> DATA FOR PROCESSING:
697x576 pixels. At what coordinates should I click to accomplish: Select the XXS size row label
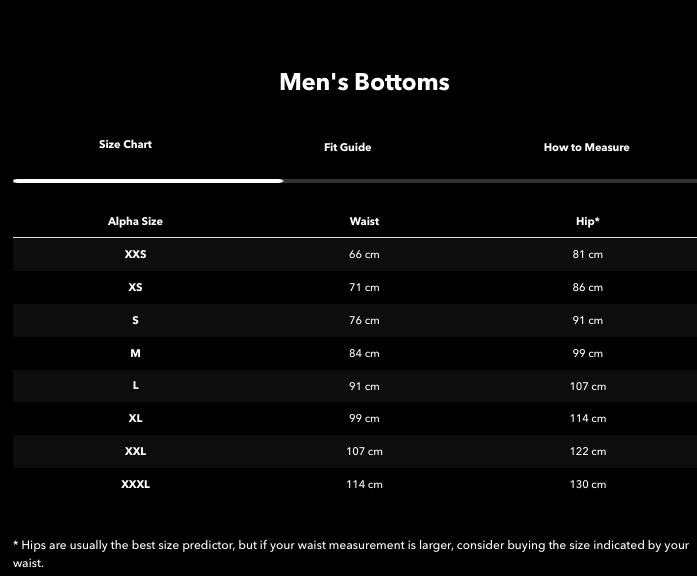135,254
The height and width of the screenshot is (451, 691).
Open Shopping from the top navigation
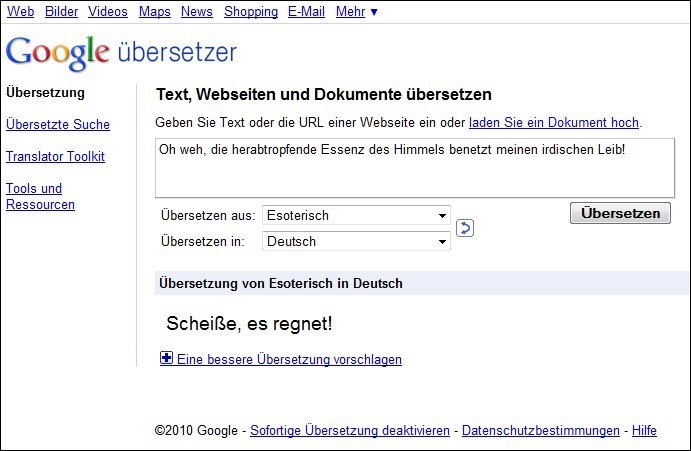point(250,12)
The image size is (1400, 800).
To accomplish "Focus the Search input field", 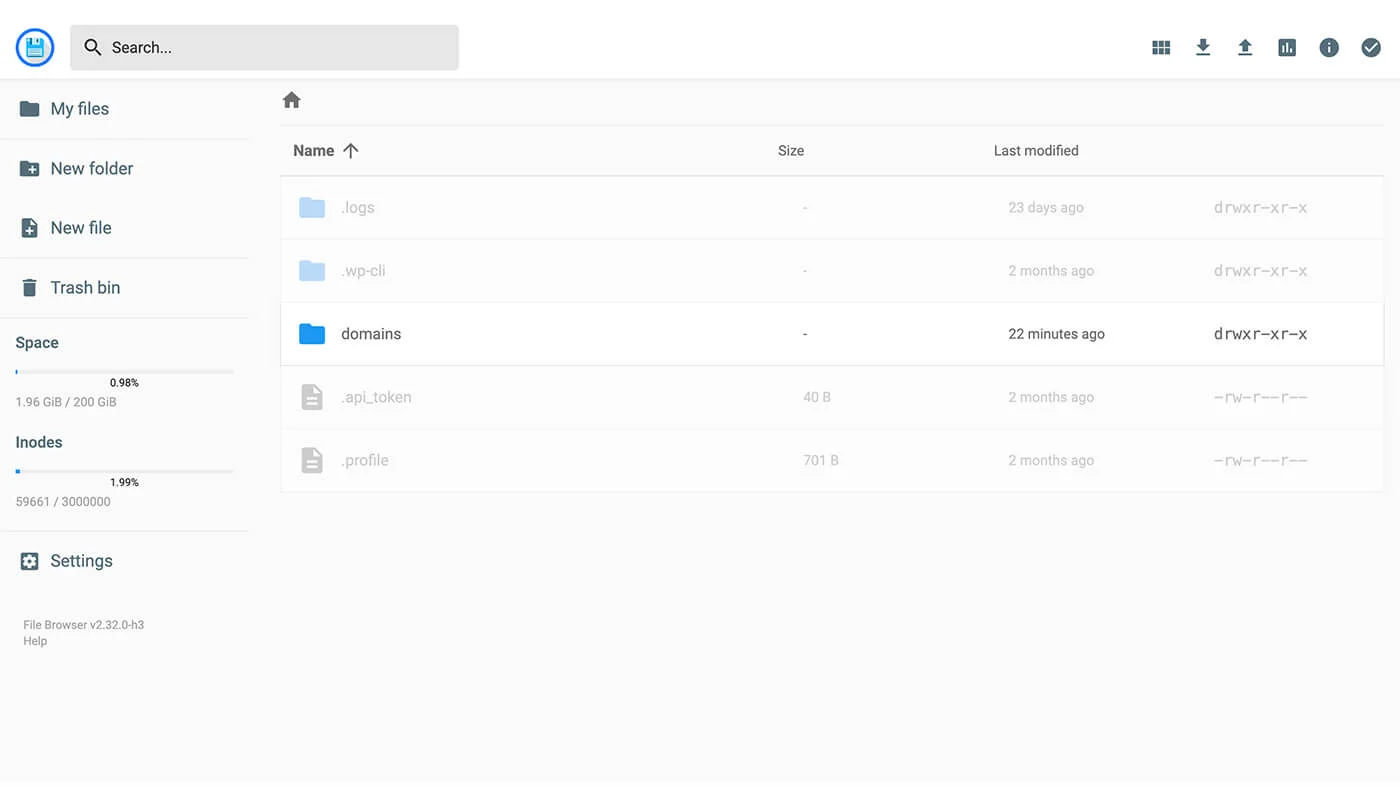I will (264, 47).
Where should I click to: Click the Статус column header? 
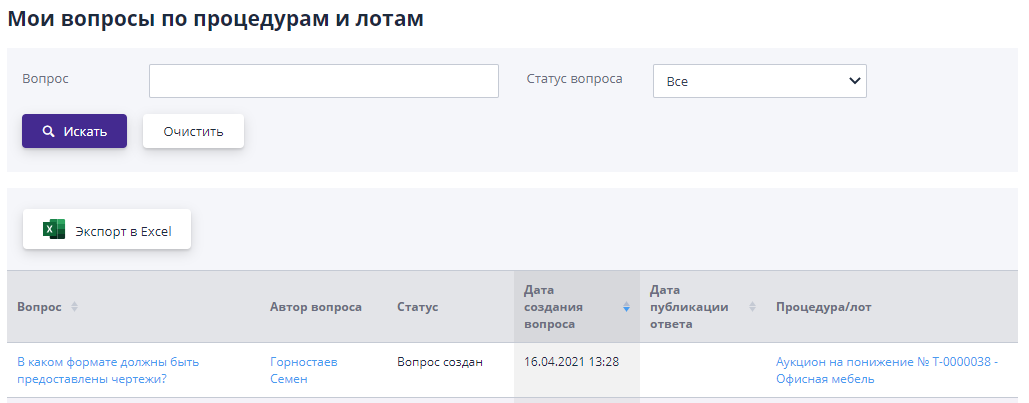coord(417,307)
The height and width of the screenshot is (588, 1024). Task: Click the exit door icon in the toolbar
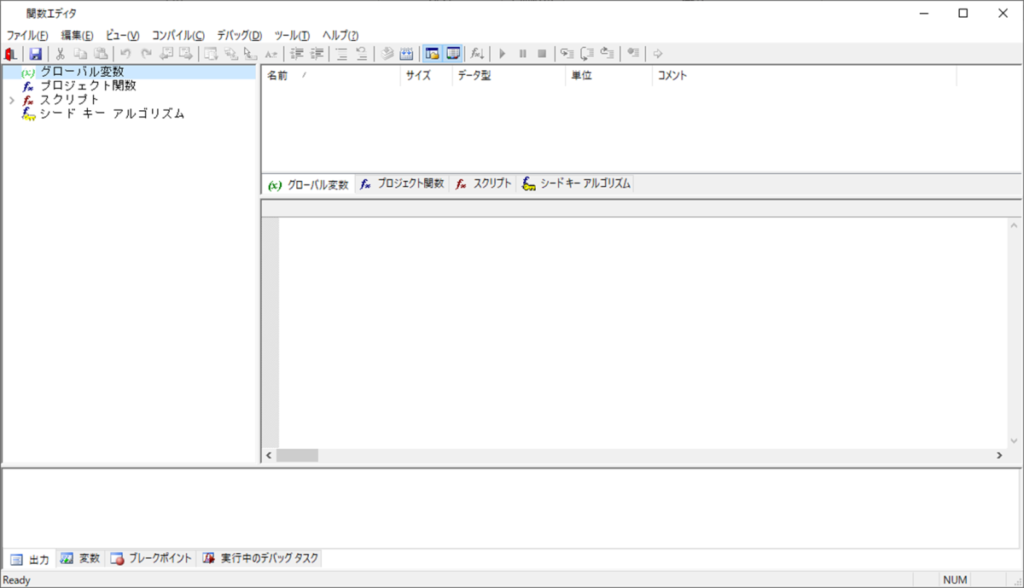11,53
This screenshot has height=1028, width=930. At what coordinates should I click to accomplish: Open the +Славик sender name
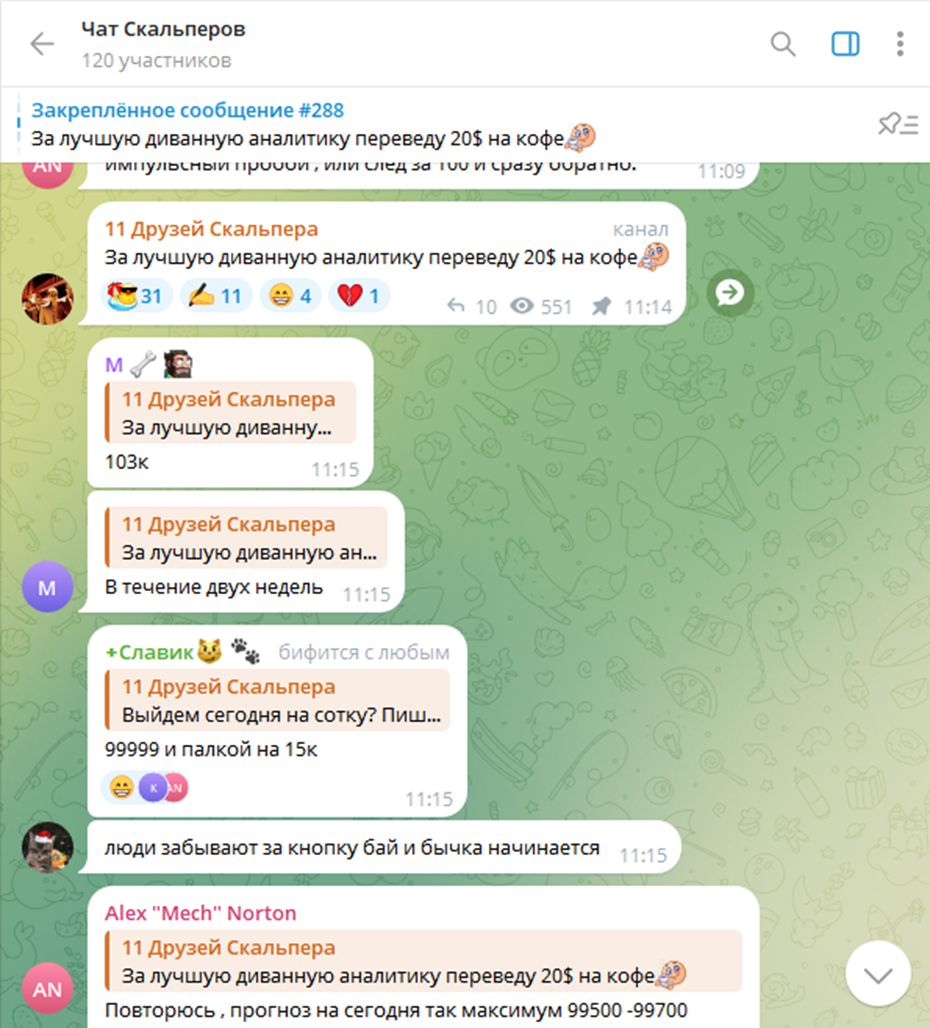(149, 652)
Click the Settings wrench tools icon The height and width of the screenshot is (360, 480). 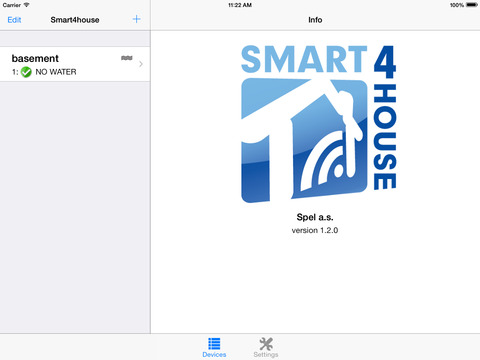pyautogui.click(x=266, y=344)
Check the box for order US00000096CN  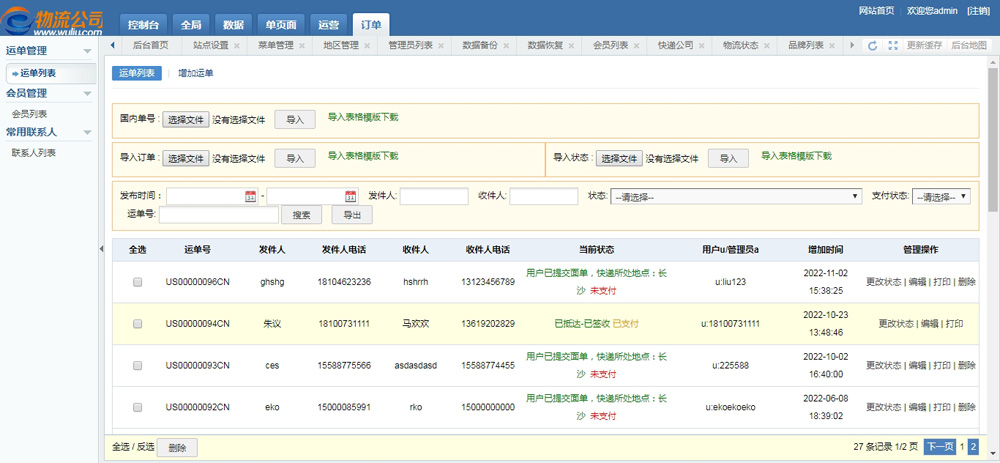click(x=138, y=282)
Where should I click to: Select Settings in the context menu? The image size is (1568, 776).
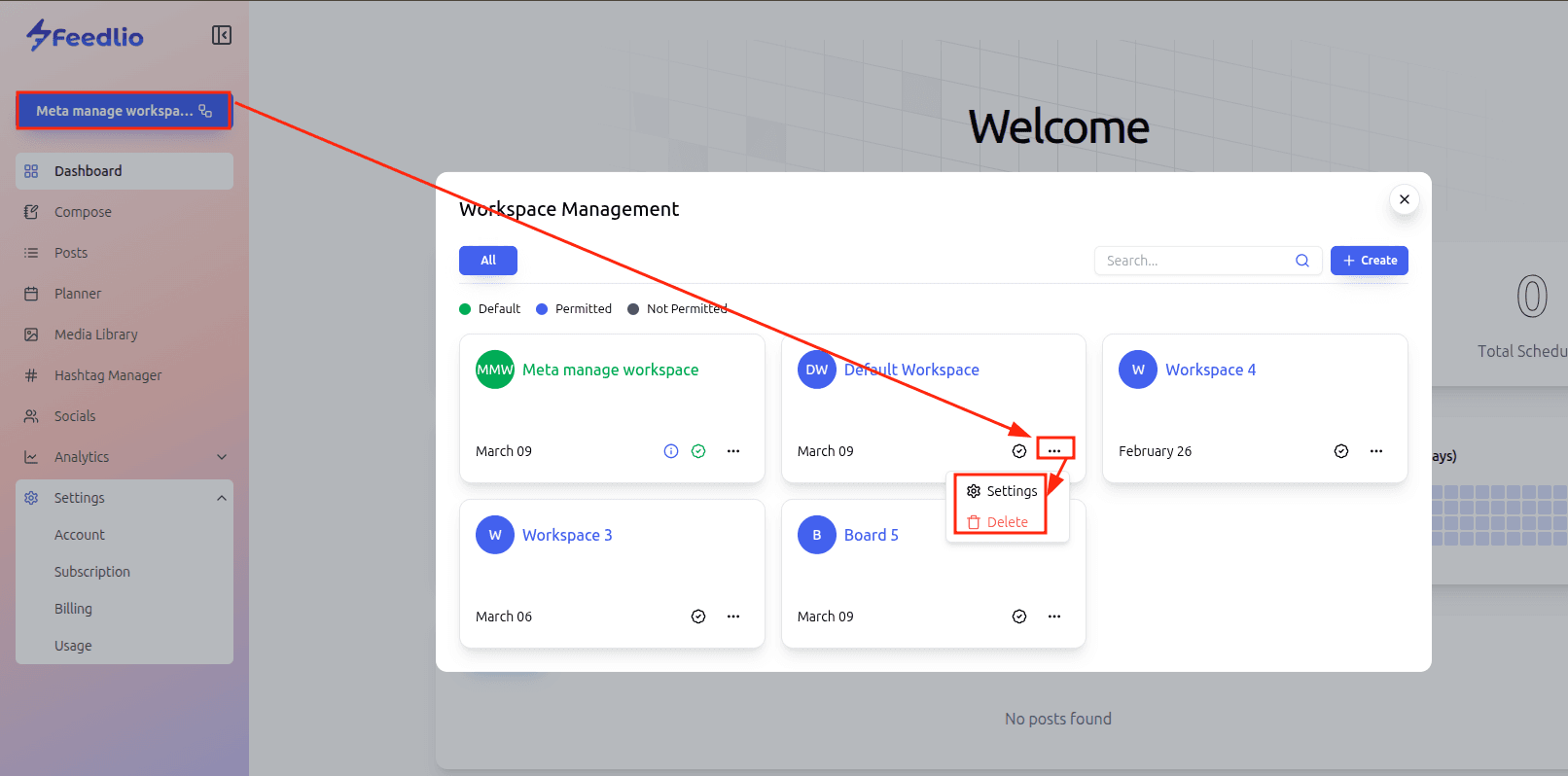[1002, 491]
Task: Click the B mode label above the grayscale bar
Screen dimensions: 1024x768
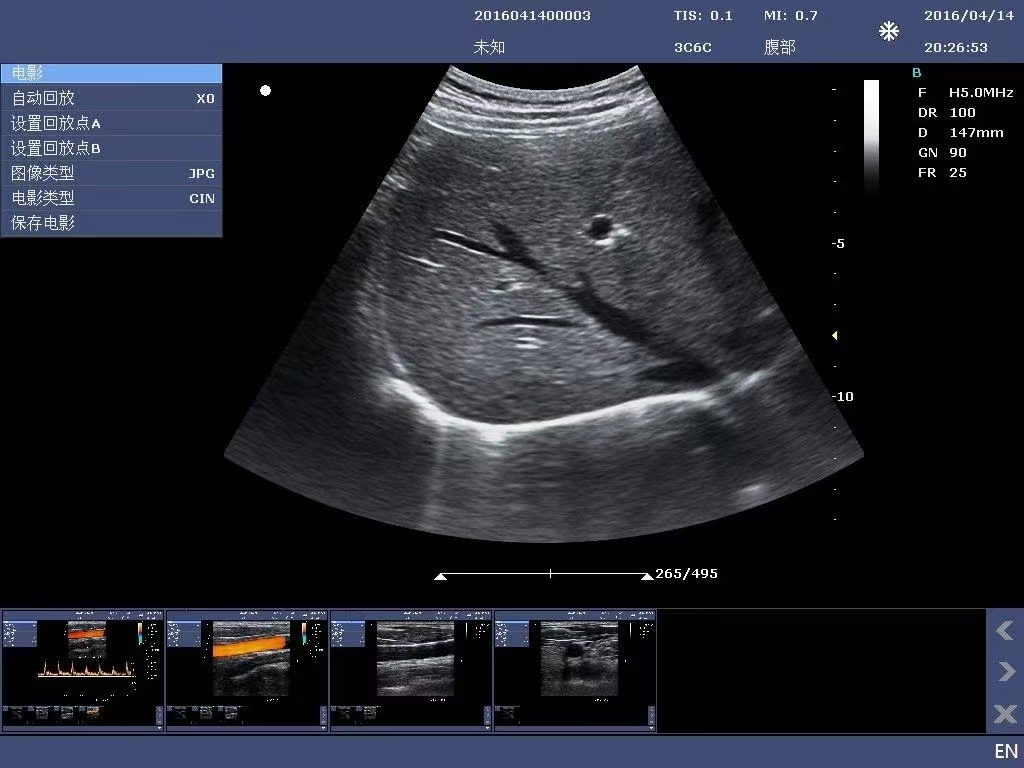Action: coord(915,72)
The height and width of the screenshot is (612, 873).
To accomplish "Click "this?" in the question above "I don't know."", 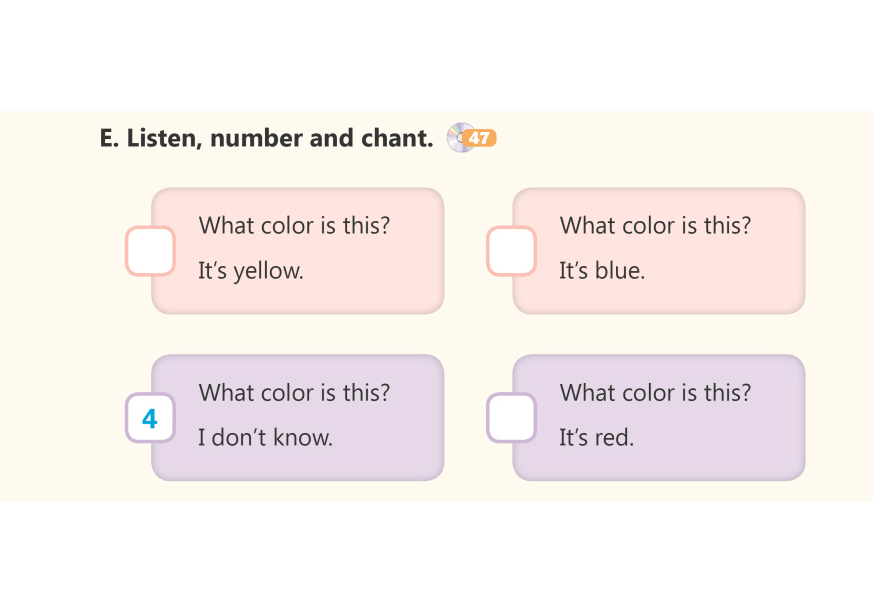I will pyautogui.click(x=366, y=393).
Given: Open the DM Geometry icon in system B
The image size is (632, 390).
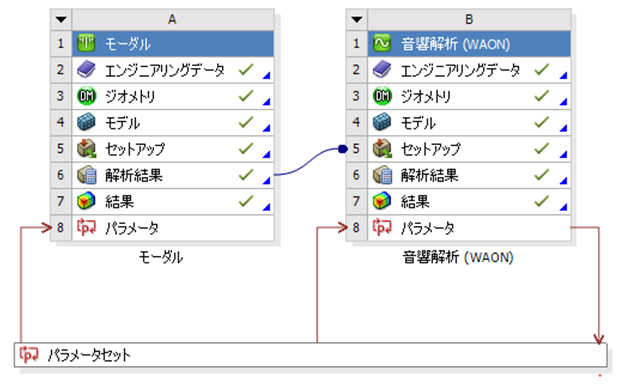Looking at the screenshot, I should (382, 96).
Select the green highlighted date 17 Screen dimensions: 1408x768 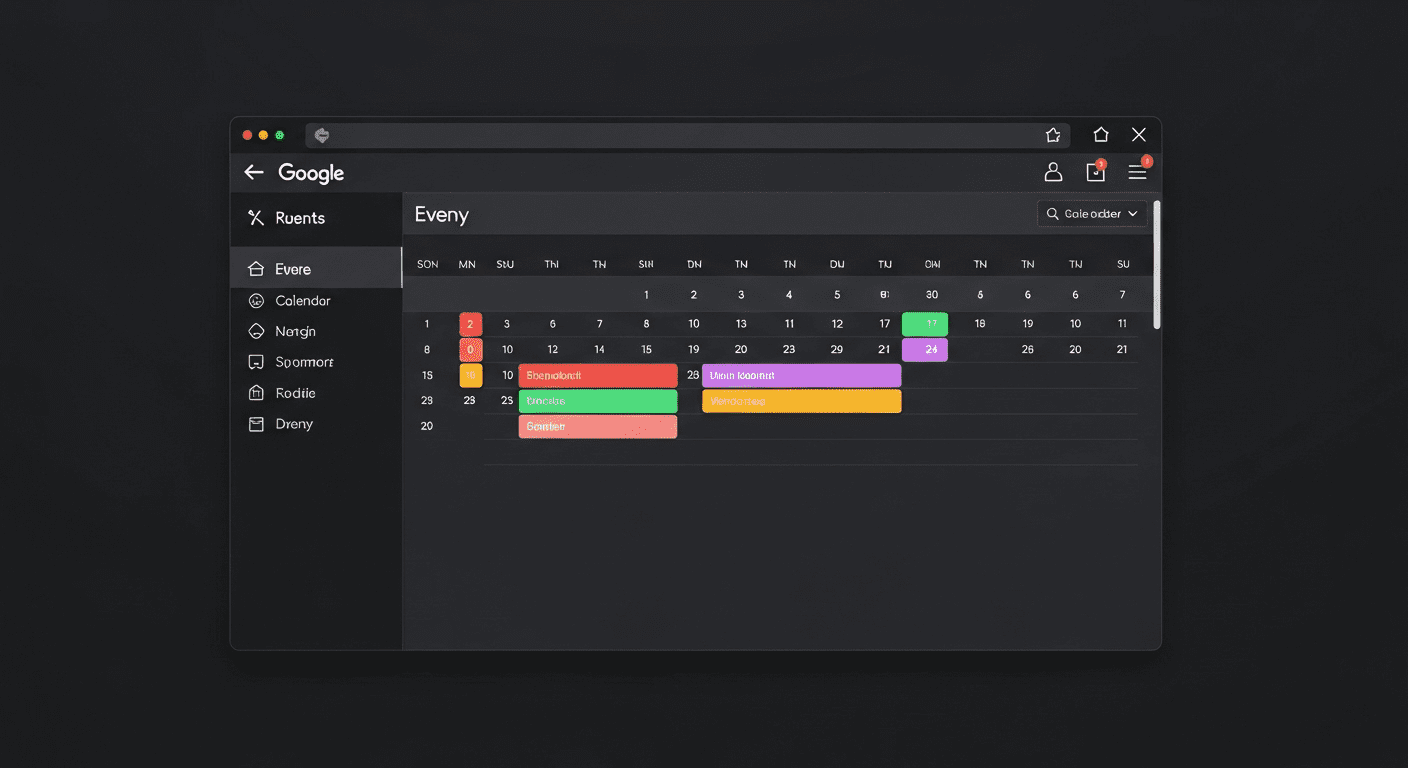tap(925, 323)
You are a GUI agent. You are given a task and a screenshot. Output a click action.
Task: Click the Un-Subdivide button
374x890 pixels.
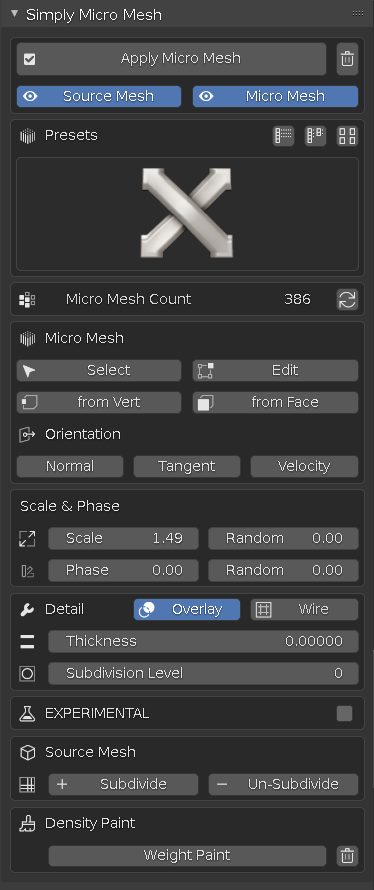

> PROBLEM STATEMENT: Everything from the line containing "Task: Click the Un-Subdivide button" to the final line of the listing above, both ends included, should be transcribed word for word, except for the pictures.

> TASK ANSWER:
Task: Click the Un-Subdivide button
374x890 pixels.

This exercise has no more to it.